La giurisprudenza ritiene, costantemente, che anche un solo elemento noto possa condurre all’accertamento induttivo come nel caso di specie, ove ci si è basati sul quantitativo di farina, fatto noto e non contestato.
Pertanto, in tema di accertamento presuntivo del reddito d’impresa, ai sensi dell’art. 39, comma 1, lett. d), del d.P.R. 29 settembre 1973, n. 600, è stato ritenuto legittimo l’accertamento che ricostruisca i ricavi di un albergo-motel sulla base delle fatture relative al lavaggio degli asciugamani, costituendo dato assolutamente normale quello secondo cui, per ciascun cliente, si adoperi tendenzialmente un certo numero di asciugamani al giorno e rappresentando, quindi, il numero di questi un fatto noto capace, anche di per sé solo, di lasciare ragionevolmente e verosimilmente presumere il numero dei clienti che usufruiscono dei servizi alberghieri (Cass., Sez.

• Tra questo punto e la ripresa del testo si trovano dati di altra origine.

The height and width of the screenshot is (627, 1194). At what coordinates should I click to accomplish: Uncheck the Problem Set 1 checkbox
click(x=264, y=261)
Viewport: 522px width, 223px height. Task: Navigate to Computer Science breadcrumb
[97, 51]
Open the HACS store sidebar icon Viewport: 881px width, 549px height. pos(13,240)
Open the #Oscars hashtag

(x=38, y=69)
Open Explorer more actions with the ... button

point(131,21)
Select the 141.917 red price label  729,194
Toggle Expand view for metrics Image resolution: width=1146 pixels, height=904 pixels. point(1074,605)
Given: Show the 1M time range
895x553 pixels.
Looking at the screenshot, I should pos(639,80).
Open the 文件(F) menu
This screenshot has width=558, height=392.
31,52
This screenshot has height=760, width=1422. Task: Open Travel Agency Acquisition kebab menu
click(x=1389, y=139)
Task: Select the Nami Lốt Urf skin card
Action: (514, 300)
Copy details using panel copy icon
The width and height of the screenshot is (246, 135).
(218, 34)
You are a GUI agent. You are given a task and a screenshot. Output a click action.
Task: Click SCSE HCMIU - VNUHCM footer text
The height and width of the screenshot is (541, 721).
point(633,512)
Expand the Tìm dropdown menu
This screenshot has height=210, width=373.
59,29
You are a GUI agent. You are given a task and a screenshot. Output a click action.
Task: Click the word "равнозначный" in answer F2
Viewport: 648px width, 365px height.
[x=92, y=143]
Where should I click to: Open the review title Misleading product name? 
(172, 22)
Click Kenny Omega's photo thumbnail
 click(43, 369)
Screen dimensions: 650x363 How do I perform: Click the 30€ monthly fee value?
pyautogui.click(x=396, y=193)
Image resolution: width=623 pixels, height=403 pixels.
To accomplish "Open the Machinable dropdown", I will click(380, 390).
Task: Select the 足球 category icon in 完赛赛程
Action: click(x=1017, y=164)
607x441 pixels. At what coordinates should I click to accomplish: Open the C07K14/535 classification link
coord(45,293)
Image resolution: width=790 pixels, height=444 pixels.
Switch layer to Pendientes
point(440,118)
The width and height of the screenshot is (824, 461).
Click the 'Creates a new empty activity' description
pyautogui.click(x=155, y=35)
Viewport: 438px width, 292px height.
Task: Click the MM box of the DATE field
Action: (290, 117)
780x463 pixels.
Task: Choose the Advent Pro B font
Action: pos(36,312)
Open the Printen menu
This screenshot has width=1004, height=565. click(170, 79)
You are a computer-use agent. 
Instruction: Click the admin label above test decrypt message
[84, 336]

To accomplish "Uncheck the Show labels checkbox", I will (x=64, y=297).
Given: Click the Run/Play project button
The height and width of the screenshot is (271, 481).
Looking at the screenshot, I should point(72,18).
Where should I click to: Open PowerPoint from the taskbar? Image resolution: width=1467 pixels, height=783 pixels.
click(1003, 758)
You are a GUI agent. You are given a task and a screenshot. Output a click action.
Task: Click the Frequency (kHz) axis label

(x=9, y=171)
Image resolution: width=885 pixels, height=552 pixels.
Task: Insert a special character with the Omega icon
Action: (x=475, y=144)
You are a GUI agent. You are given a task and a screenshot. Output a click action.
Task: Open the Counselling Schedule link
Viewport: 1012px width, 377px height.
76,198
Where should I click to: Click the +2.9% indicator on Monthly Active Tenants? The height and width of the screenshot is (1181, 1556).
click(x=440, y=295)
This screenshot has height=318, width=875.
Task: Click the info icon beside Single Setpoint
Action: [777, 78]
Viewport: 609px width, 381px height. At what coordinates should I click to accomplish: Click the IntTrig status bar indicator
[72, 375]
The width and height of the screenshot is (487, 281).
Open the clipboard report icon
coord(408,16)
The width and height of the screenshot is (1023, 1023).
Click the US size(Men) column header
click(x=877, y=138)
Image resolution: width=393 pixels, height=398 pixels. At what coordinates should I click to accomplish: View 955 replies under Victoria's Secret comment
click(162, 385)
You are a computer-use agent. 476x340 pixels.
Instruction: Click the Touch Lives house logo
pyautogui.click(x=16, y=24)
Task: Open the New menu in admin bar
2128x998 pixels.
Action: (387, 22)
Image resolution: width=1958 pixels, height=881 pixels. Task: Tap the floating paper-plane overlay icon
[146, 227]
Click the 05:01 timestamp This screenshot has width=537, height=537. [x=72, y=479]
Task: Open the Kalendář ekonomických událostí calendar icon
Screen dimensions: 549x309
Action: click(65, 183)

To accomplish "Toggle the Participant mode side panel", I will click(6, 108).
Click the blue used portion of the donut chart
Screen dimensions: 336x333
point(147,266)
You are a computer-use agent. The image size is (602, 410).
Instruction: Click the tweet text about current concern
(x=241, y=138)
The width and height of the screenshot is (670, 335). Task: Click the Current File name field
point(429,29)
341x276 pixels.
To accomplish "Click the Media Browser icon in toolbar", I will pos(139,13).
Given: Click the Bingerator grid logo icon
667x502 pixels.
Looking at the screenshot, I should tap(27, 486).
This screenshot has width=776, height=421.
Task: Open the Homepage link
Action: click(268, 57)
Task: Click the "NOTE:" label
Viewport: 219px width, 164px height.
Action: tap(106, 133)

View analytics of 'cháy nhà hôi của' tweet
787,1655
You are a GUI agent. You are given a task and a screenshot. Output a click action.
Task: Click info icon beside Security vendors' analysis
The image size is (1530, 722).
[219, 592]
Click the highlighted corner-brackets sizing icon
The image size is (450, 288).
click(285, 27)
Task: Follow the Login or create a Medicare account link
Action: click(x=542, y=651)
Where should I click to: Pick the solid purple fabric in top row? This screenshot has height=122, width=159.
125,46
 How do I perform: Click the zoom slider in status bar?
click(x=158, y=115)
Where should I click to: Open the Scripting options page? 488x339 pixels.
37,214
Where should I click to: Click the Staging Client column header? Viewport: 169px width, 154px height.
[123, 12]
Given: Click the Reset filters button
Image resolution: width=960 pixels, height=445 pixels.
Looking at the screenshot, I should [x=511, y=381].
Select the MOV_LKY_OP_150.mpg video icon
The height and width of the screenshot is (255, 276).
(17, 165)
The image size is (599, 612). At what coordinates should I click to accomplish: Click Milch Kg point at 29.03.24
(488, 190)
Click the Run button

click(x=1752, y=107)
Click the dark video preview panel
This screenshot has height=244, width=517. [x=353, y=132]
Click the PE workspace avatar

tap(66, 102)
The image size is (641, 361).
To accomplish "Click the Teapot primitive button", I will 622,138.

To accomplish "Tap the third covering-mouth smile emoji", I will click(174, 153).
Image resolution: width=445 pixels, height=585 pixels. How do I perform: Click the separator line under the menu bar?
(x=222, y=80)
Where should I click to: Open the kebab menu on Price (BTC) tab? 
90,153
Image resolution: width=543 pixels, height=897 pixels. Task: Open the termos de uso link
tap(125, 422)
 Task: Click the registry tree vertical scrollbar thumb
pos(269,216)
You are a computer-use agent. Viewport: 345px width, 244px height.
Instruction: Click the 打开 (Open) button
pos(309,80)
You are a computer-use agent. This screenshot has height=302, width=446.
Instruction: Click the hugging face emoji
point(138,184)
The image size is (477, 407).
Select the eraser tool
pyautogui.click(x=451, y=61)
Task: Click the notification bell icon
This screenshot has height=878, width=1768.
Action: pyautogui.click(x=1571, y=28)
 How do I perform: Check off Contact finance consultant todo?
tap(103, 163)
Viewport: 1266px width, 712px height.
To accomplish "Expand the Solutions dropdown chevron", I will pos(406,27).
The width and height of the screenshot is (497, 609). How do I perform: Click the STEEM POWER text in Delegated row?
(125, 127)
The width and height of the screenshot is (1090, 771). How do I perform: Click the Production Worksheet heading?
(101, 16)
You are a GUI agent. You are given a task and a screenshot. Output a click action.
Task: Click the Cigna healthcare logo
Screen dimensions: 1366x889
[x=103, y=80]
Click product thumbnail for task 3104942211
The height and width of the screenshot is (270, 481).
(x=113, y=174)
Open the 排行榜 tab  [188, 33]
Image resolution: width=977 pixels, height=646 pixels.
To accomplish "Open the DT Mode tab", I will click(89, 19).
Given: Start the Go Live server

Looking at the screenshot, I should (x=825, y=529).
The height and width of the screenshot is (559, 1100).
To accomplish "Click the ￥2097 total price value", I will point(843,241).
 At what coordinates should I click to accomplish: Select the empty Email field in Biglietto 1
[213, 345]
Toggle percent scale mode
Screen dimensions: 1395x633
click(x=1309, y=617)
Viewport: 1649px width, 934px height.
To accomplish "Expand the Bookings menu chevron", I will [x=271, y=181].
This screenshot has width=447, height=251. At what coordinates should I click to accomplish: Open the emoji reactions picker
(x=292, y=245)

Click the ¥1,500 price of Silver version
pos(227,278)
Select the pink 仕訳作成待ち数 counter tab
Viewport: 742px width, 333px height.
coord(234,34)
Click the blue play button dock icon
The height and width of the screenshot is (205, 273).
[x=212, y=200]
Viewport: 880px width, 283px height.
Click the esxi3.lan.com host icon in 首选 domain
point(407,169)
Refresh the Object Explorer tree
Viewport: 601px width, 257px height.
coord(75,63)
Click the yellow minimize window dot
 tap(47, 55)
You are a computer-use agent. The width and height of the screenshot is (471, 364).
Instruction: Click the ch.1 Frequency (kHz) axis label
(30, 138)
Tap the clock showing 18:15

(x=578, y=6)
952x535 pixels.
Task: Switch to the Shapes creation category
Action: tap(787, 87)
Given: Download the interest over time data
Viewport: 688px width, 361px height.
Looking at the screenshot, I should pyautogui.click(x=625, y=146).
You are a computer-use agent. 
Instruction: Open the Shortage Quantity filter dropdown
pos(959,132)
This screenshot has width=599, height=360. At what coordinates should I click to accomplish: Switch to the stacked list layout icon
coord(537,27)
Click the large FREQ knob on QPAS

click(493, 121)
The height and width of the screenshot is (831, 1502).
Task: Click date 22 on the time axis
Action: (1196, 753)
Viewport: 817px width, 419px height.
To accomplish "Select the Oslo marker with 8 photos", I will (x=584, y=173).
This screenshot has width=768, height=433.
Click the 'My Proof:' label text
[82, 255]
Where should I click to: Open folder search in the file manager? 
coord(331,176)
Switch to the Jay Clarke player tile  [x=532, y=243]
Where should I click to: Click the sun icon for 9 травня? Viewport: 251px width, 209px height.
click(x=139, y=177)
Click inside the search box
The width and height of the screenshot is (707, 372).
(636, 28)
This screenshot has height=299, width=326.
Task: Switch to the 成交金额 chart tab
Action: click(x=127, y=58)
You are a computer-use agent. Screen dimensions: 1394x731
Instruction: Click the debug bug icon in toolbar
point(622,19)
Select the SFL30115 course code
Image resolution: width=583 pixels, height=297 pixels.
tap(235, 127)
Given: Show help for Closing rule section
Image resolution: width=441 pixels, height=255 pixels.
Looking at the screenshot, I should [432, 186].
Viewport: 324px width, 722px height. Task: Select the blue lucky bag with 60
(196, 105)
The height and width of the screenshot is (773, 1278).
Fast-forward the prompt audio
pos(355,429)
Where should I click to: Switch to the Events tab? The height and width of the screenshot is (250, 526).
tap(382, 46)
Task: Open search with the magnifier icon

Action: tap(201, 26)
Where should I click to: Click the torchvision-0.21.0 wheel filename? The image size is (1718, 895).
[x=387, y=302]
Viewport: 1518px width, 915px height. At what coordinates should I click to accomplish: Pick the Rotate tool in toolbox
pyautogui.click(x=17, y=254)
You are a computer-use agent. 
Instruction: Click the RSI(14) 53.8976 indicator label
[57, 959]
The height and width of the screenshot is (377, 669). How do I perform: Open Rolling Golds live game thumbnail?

V, 19 febbraio 2010, n. 4017).
Cass., Sez. V, 23 luglio 2010, n. 17408 – in tema di accertamento tributario, sia presuntivo del reddito d’impresa, a norma dell’art. 39, comma 1, lett. d del d.P.R. 29 settembre 1973,
n. 600, sia induttivo in materia di IVA, ai sensi dell’art. 55 del d.P.R. 26 ottobre 1972, n. 633 – ha considerato legittima la ricostruzione dei ricavi di un’impresa di ristorazione sulla base del consumo di acqua minerale, costituendo lo stesso un ingrediente fondamentale, se non addirittura indispensabile, nelle consumazioni effettuate.
Cass., Sez. V, 8 luglio 2002, n. 9884 ha ritenuto legittimo l’accertamento presuntivo del reddito d’impresa, ai sensi dell’art. 39, primo comma, lett. d), del d.P.R. 29 settembre 1973, n. 600, che ricostruisca i ricavi di un’impresa di ristorazione sulla base del consumo unitario dei tovaglioli utilizzati, costituendo dato assolutamente normale quello secondo cui, per ciascun pasto, ogni cliente adoperi un solo tovagliolo e rappresentando, quindi, il numero di questi un fatto noto capace, anche di per sé solo, di lasciare ragionevolmente e verosimilmente presumere il numero dei pasti effettivamente consumati (pur dovendosi, del pari ragionevolmente, sottrarre dal totale i tovaglioli normalmente utilizzati per altri scopi, quali i pasti dei soci e dei dipendenti, l’uso da parte dei camerieri e simili).
Risulta, dunque, legittima la ricostruzione dei ricavi basata su calcoli oggettivi, di cui la motivazione tiene puntualmente conto.
Anche sul calcolo dello sfrido vi è una articolata motivazione, non censurabile in questa sede, attenendo i rilievi formulati nei motivi di ricorso alla richiesta di una nuova valutazione del merito, non consentita in sede di legittimità. È inammissibile il ricorso per cassazione con cui si deduca, apparentemente, una violazione di norme di legge mirando, in realtà, alla rivalutazione dei fatti operata dal giudice di merito, così da realizzare una surrettizia trasformazione del giudizio di legittimità in un nuovo, non consentito, terzo grado di merito (Cass., Sez. VI-3, 4 aprile 2017, n. 8758).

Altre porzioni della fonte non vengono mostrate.